Each well has a horizontal end part that is located in the underground tar sand reservoir 1, the horizontal end parts are referred to with reference numerals 9', 13', 14' and 18'. Dashed line segments have been used to show the part of the well that is below the top of the tar sand reservoir 1. Each of the wells 9, 13, 14 and 18 has been completed with a casing or a liner (not shown) which extend to total depth and which is open to the tar sand reservoir 1 via perforations or other means in the horizontal end part 9', 13', 14' and 18', respectively.
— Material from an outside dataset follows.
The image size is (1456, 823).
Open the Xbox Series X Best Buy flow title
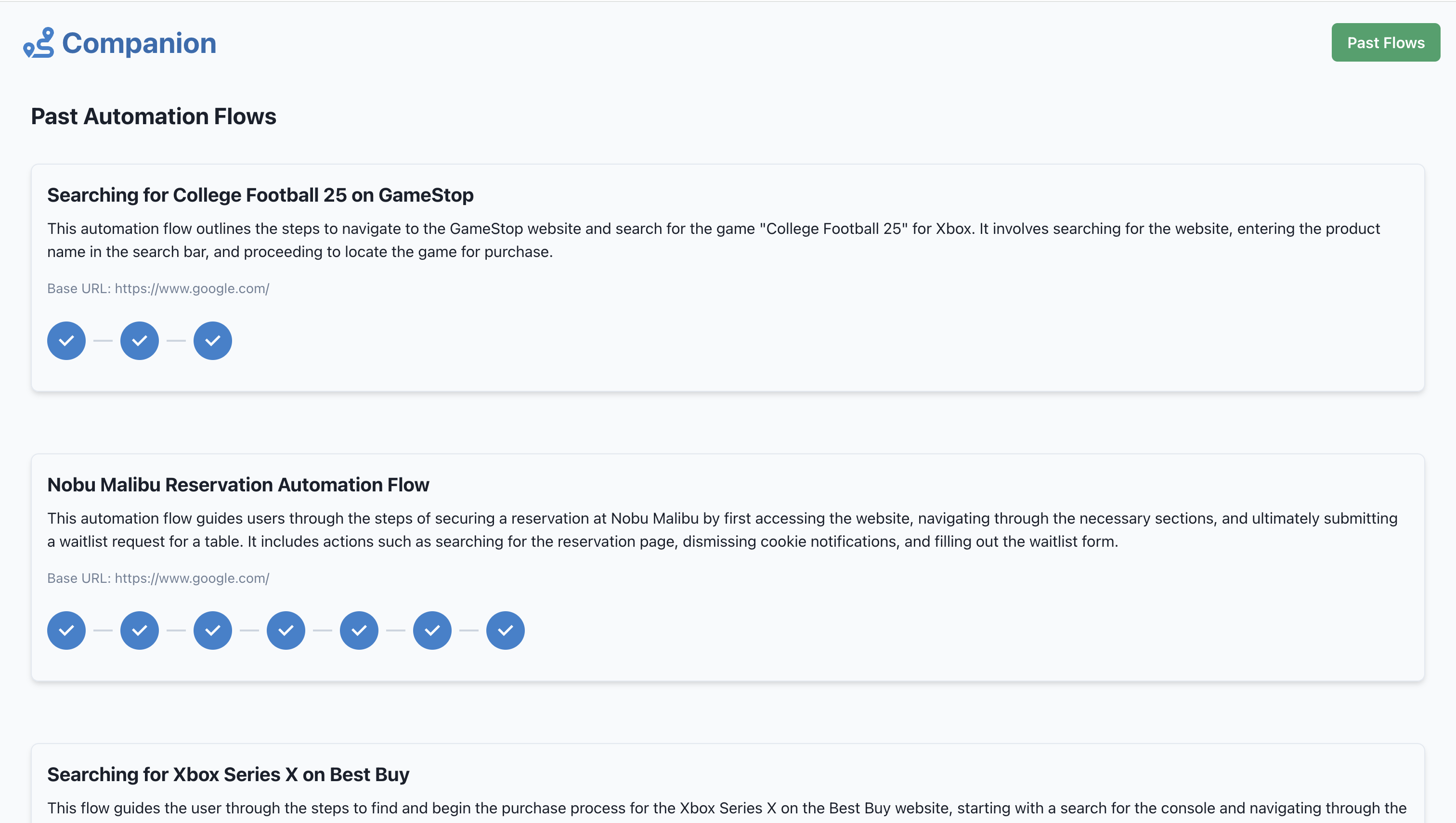pyautogui.click(x=228, y=774)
Furthermore each of the wells 9, 13, 14 and 18 has been provided with a tubing (not shown) extending into the horizontal end part 9', 13', 14' and 18', respectively.

During normal operation for each pair of wells a permeable zone between the injection well 9 or 14 and the production well 13 or 18, respectively, is created in the initially impermeable tar sand reservoir 5. Creating the permeable zones is accomplished by circulating steam through the injection wells 9 and 14 and performing alternate steam injection and fluid production through the production wells 13 and 18. Circulating steam through a well is done by injecting steam through the tubing arranged in the well and producing fluids through the annulus between the tubing and the well casing, or by injecting steam through the annulus and producing fluids through the tubing. The alternate steam injection and fluid production through the production wells 13 and 18 occurs according to a steam soak method or a huff and puff method. Alternate steam injection and fluid production through the production well 13 can be accomplished in phase with alternate steam injection and fluid production through the production well 18, or it can be done out of phase so that when injection is carried out through production well 13, fluid are produced through well 18 followed by the reverse.
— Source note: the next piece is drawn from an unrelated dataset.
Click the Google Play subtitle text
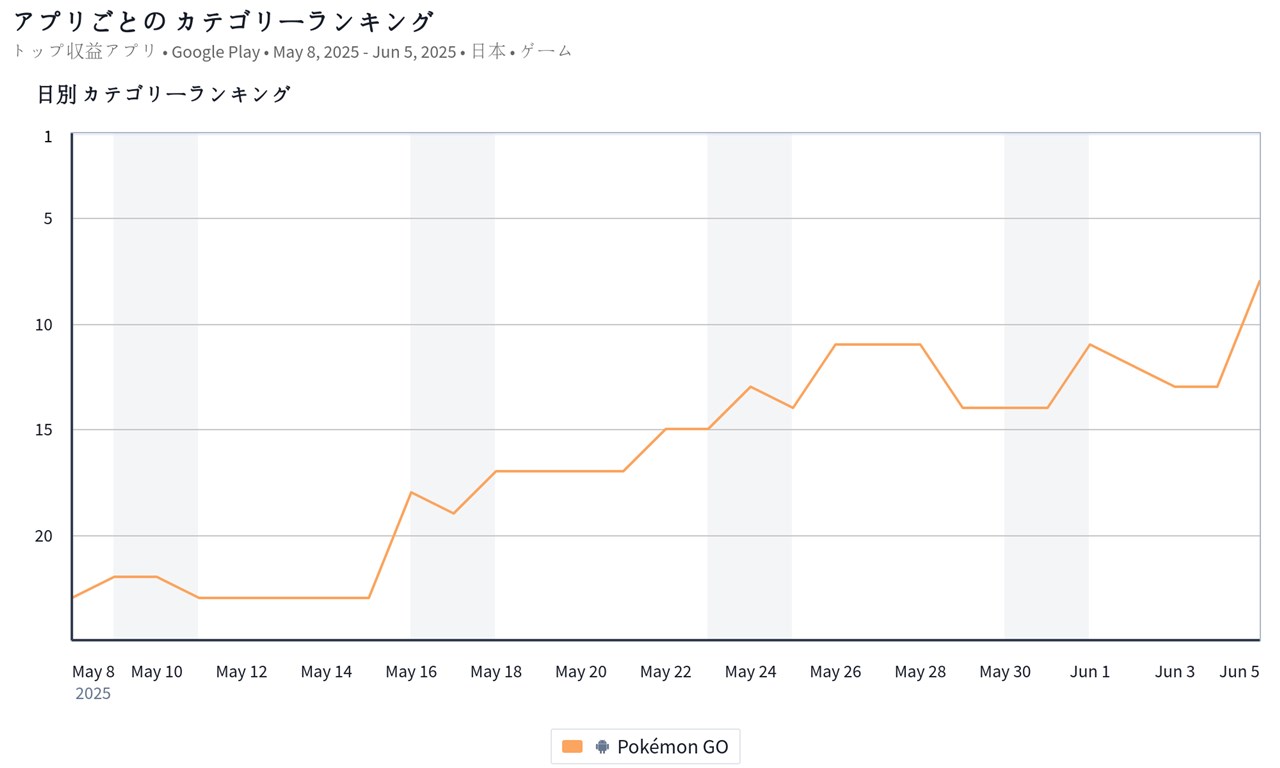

When a permeable path has been created between the injection wells and the production wells, steam injection through the production wells 13 and 18 is stopped and steam assisted gravity drainage according to the present invention is started. To this end steam is injected through the injection wells 9 and 14 while producing fluid through the production wells 13 and 18, wherein the injection pressure of the injection well 9 of the first pair 6 of wells is greater than the injection pressure of the injection well 14 of the second pair of wells 7.

Referring now to FIG. 2, during the steam assisted gravity drainage according to the present invention steam enters the formation through the horizontal parts 9' and 14' of the injection wells, and steam-containing zones 20 and 21 are formed. When sufficient mobility of the hydrocarbon contained between the two steam-containing zones 20 and 21 is achieved by heat conduction from steam-containing zones 20 and 21 or other means, the difference in injection pressure will cause the steam containing zone 20 to expand and become larger than the steam containing zone 21. In this way a larger part of the reservoir is heated than in the conventional method. Therefore in the method according to the present invention a larger steam-containing zone is created which results in a larger recovery rate and a higher recovery efficiency. The improvements are shown in the following hypothetical example.

A numerical simulation study has been carried out to compare the present method with a base case. The reservoir conditions are those of the Peace River tar sand reservoir in Alberta, Canada. In the tar sand reservoir having a formation thickness of 26 m at a depth of about 570 m two pairs of wells are arranged, the length of the horizontal wells is 790 m. The horizontal parts of the production wells are about 10 m below the horizontal parts of the injection wells. The horizontal spacing between the two pairs of wells is 64 m.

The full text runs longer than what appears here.